For better or worse, our securities regulations are what’s called a “disclosure regime.” As long as you disclose what you’re doing to your investors and the public at large, you can get away with a lot. Former President Trump and the SPAC that wanted to buy his media venture, Digital World Acquisition, seem to have failed this low bar. As first reported by the New York Times, Digital World Acquisition was in talks to buy President Trump’s company from before its first public filing—a big no-no. SPACs get away with disclosing very little at their IPO precisely because they are supposed to be “blank checks” with no business plan beyond finding a good target company to acquire. Having a potential target in your sights, and failing to disclose that, is a fundamental failure to follow the (already quite loose) SPAC rules.

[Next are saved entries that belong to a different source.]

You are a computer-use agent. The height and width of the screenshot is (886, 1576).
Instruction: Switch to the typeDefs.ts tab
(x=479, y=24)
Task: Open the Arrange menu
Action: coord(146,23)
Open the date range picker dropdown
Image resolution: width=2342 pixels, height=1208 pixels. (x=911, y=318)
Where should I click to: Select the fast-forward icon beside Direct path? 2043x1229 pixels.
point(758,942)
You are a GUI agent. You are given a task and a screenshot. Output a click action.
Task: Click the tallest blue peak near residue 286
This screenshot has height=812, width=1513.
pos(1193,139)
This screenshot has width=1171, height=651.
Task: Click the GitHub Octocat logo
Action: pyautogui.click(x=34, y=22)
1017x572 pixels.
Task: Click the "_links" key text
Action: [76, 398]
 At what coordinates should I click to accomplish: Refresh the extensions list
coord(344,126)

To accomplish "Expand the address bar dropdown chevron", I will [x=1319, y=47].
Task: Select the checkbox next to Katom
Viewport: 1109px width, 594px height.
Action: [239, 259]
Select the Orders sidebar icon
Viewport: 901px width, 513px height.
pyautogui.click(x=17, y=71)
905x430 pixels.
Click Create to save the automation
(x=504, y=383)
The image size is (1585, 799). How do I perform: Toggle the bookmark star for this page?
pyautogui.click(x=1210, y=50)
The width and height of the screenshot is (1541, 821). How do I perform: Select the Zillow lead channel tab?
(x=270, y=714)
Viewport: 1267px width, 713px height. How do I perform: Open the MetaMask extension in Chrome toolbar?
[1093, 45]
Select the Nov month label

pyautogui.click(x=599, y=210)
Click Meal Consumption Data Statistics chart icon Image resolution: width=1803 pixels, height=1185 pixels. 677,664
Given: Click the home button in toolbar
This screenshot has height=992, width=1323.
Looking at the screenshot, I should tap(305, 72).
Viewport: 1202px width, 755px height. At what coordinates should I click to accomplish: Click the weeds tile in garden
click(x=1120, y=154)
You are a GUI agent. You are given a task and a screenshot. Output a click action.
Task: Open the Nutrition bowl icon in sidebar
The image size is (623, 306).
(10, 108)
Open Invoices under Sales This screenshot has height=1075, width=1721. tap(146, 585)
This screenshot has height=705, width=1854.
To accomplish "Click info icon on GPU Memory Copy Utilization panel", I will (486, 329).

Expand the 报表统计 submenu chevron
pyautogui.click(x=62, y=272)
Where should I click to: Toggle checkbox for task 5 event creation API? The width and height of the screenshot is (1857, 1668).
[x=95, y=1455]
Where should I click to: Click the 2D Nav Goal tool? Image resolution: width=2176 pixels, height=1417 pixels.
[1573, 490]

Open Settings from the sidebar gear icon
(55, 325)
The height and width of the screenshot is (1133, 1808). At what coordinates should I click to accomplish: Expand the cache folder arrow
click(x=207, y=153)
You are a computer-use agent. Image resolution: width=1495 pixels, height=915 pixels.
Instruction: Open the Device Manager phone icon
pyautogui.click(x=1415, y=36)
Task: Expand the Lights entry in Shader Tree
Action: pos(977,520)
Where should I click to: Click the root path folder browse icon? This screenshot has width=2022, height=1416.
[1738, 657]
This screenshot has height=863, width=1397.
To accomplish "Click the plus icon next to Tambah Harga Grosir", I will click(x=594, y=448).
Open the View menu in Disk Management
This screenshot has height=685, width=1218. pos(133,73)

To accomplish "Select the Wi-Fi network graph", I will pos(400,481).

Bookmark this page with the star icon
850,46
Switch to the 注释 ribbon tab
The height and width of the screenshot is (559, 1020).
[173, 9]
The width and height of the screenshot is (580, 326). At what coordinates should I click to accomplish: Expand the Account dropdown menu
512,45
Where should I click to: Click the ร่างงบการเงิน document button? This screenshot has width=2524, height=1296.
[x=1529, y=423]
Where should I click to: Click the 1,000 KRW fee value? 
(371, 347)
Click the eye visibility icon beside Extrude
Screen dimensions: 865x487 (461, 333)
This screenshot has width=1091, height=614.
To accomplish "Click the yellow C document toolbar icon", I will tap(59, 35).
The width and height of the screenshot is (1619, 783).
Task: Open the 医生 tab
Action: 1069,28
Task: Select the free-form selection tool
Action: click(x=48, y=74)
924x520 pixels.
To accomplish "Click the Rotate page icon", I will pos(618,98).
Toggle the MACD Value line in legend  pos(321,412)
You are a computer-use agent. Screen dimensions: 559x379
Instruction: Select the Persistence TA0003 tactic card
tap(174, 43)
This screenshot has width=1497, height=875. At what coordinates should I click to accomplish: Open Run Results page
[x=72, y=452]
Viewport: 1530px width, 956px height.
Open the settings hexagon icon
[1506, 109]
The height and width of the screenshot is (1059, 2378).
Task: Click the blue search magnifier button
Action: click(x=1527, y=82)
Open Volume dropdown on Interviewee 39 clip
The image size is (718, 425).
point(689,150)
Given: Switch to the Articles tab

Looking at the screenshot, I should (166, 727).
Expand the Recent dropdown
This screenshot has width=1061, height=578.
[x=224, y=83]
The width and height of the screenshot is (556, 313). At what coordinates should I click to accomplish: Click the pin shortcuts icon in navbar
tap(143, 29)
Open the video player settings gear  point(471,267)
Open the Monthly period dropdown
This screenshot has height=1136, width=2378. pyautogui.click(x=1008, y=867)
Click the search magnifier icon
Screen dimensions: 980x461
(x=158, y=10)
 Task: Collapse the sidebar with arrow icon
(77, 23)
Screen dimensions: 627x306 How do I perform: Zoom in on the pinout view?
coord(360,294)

Assuming these facts are borne out, this transaction fundamentally puts the lie to the whole idea of a “blank check.” And it also exposes yet another investor-unfriendly risk inherent in the SPAC business model. Investors are supposedly investing in the business acumen of the SPAC sponsor—and that’s it. But that’s never how it works in reality. SPAC sponsors have every incentive to embrace the headline-grabbing, meme-stock generating, media-frenzy getting company du jour. Hence, when the Trump SPAC deal was first announced, Bloomberg’s Matt Levine asked whether “all of recent financial history has been leading up to this moment?” He wasn’t wrong, but it seems he was premature. Truly, all of recent financial history has been leading up to the SEC investigation of the Trump SPAC merger.
Whether the Akazoo enforcement action and the Trump SPAC investigation are the beginning of the end of the SPAC craze remains to be seen. At minimum, with the continued strength of the SEC Whistleblower Reward Program to support enforcement efforts, it seems inevitable that we will only see more enforcement actions in this space. And SPACs may finally be confronting the reality of the securities laws they should have been abiding by all along. For example, recent headlines have proclaimed that law firms are suddenly recommending SPAC sponsors do a “thorough vetting” of SPAC targets. Of course, investors probably thought they were doing such vetting all along.